> [Directions for this task]:
Copy exactly the lines of the records below, and only those lines, beginning with the line that contains "The image size is (390, 418)." and ending with the line that contains "Copy the video".

> [Extracted data]:
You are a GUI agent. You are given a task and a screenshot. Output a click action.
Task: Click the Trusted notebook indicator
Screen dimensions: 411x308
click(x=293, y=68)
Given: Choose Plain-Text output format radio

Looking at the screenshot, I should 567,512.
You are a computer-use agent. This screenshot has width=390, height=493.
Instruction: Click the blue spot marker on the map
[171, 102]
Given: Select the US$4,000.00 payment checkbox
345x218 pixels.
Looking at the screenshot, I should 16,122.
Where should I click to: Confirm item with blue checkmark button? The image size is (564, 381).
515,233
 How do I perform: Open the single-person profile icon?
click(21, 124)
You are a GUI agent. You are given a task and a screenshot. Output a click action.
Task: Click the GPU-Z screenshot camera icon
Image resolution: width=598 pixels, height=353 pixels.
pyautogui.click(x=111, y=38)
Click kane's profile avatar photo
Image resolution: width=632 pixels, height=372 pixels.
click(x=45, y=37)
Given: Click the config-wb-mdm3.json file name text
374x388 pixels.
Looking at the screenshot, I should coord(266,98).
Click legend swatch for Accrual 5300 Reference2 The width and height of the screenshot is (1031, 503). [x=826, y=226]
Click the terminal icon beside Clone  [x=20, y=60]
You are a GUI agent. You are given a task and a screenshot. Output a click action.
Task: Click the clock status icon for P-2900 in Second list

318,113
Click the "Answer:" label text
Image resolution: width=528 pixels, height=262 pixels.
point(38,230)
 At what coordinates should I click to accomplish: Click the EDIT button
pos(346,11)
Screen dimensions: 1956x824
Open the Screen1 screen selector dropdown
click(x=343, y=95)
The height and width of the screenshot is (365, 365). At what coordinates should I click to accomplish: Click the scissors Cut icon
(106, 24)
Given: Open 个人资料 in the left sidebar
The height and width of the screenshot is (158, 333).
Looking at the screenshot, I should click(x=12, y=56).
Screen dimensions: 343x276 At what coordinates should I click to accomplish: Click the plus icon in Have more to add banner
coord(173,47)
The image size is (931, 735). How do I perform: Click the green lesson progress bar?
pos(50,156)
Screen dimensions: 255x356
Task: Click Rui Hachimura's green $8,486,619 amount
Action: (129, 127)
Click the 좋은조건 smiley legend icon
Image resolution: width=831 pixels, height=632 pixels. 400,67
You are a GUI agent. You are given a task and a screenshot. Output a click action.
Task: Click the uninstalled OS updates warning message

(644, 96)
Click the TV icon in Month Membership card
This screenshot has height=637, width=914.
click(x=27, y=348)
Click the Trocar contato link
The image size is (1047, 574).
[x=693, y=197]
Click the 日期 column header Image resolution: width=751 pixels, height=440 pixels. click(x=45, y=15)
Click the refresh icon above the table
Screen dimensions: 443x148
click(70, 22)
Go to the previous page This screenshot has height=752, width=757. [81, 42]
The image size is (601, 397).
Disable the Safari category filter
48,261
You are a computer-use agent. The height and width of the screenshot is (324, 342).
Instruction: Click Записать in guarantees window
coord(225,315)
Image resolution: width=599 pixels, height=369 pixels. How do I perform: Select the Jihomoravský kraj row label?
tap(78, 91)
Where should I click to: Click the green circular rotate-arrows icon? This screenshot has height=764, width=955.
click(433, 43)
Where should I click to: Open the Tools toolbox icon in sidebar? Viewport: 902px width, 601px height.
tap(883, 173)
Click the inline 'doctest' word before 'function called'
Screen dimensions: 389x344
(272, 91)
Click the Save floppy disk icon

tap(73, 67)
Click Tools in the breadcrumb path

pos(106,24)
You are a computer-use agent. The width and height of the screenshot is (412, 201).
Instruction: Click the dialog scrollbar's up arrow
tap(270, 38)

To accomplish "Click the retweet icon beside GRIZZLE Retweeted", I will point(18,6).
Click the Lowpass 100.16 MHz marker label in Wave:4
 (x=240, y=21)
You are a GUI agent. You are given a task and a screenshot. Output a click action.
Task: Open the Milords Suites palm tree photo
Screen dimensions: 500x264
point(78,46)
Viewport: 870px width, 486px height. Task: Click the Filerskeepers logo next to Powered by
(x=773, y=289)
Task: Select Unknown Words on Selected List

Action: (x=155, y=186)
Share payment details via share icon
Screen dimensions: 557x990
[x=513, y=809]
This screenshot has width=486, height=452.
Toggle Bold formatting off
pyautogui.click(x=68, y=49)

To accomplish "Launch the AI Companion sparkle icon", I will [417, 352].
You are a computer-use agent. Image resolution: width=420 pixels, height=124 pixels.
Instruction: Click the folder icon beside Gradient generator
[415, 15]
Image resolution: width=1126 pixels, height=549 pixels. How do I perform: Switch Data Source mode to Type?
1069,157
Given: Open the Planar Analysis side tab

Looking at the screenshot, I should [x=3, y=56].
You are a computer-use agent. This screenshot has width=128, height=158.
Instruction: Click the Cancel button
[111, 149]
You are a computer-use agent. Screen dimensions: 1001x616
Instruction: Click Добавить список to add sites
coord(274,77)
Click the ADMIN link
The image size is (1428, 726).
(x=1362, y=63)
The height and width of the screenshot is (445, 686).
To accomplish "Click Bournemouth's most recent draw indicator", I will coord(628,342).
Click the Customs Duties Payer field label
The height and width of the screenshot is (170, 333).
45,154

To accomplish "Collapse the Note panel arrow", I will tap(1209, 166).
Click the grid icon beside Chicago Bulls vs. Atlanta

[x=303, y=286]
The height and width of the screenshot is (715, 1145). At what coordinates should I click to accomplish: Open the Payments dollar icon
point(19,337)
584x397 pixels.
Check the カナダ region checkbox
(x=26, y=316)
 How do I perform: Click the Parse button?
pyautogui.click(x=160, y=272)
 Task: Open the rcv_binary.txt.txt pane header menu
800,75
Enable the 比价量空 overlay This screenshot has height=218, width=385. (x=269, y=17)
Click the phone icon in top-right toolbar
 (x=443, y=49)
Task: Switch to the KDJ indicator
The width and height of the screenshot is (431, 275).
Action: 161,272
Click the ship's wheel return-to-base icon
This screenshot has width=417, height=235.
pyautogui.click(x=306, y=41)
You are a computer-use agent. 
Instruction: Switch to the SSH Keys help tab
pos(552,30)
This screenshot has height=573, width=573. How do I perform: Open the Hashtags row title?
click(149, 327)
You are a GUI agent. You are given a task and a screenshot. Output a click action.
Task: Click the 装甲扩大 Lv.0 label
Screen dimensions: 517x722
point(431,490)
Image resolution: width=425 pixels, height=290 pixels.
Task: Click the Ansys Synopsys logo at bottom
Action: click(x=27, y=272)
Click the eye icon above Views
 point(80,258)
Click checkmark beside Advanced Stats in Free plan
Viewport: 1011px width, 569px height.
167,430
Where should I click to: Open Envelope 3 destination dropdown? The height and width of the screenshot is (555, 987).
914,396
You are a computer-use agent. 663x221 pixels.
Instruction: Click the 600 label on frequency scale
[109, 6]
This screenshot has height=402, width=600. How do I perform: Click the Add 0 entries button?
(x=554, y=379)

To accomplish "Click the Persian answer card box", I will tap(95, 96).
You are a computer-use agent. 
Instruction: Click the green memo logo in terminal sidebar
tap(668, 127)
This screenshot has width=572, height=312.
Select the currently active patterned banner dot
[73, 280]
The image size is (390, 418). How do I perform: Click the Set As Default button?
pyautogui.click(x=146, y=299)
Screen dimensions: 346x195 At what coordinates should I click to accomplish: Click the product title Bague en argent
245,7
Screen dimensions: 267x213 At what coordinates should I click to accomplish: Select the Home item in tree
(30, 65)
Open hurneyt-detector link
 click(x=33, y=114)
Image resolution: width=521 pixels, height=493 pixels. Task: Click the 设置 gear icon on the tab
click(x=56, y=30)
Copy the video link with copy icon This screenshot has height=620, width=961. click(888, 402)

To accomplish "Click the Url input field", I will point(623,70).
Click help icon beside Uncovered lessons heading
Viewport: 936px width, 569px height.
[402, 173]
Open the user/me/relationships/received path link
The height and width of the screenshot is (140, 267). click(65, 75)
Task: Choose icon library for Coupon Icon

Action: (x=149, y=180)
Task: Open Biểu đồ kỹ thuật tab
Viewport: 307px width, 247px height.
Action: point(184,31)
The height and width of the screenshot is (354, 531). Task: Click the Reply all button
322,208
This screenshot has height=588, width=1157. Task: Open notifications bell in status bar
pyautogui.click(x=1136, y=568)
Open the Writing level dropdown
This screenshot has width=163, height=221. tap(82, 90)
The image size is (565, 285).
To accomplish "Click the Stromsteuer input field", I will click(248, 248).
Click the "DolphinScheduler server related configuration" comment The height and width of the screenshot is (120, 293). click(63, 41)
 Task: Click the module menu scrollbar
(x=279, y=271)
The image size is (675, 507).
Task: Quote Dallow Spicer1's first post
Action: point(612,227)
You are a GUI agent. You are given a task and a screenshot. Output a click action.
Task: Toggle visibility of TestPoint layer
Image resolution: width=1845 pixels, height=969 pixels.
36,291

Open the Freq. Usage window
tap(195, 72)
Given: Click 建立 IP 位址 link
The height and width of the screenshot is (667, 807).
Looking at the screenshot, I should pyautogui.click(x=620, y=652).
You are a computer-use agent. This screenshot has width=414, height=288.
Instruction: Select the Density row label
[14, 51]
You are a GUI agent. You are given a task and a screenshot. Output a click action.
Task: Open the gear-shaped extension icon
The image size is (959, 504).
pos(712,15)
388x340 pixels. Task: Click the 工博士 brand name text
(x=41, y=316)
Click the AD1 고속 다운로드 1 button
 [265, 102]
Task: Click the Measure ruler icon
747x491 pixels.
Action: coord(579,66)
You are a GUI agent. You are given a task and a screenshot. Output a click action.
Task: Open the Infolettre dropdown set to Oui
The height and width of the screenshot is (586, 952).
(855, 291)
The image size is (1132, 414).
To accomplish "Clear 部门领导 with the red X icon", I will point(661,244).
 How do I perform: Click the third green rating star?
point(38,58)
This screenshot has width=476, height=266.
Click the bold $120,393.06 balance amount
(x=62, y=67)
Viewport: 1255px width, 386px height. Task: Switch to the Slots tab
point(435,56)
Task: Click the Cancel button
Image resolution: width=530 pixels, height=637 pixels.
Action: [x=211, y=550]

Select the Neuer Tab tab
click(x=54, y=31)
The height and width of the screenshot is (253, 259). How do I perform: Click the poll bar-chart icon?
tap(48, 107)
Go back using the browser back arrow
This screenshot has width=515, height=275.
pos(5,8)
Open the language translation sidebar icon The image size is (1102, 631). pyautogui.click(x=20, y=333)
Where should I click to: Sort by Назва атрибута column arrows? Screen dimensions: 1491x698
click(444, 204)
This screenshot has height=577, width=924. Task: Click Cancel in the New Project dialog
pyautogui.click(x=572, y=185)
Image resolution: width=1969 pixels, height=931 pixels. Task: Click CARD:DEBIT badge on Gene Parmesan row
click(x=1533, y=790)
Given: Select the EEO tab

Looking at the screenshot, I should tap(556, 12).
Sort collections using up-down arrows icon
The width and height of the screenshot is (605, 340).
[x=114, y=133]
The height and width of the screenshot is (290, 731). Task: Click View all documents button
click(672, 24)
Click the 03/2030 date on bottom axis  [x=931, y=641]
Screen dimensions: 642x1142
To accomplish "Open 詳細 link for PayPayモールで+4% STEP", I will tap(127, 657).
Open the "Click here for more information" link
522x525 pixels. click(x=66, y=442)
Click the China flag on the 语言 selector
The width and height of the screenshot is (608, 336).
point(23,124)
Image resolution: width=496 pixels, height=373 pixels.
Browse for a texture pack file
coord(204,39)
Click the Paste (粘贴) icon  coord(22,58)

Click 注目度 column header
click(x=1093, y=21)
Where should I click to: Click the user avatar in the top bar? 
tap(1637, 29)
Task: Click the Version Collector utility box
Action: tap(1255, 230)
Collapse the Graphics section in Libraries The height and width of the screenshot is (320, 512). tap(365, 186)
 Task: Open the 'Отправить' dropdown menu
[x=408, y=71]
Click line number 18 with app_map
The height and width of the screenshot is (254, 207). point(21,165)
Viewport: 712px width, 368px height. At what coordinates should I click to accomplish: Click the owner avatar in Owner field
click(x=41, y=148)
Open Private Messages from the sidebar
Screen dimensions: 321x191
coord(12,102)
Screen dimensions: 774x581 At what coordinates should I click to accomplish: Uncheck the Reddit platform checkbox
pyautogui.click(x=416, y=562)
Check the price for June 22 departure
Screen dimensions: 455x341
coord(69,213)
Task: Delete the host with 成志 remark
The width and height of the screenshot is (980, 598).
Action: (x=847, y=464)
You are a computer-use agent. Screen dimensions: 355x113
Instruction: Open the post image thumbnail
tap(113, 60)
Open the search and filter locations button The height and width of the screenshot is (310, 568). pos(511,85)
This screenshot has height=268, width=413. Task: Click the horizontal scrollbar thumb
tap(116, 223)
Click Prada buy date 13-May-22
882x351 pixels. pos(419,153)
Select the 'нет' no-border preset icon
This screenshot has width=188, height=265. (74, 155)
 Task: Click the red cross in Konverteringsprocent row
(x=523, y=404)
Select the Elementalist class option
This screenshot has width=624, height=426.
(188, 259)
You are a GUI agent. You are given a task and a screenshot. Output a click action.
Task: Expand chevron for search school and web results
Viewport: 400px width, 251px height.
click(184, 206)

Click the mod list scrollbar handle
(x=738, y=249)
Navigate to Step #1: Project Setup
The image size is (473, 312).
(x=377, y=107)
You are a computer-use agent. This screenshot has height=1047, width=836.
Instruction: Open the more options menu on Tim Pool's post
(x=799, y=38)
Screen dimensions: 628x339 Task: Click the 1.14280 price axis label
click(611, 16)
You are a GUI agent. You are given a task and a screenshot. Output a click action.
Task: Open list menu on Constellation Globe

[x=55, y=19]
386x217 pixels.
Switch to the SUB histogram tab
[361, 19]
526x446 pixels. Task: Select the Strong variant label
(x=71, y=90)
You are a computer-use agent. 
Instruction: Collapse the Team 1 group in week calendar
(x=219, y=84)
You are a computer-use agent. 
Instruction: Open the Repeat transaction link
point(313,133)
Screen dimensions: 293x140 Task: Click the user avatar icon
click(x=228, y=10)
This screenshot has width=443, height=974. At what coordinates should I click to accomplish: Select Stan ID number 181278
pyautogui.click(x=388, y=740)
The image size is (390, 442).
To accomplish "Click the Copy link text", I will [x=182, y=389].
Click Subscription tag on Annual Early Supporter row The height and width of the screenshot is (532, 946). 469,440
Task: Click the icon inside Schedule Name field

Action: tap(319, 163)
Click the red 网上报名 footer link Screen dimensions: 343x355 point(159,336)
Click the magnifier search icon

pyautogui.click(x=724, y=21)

> [Result of the task]:
The image size is (390, 418). How do I perform: Click the Set As Default button?
pyautogui.click(x=146, y=299)
Screen dimensions: 346x195 At what coordinates should I click to accomplish: Click the product title Bague en argent
245,7
Screen dimensions: 267x213 At what coordinates should I click to accomplish: Select the Home item in tree
(30, 65)
Open hurneyt-detector link
 click(x=33, y=114)
Image resolution: width=521 pixels, height=493 pixels. Task: Click the 设置 gear icon on the tab
click(x=56, y=30)
Copy the video link with copy icon This screenshot has height=620, width=961. click(888, 402)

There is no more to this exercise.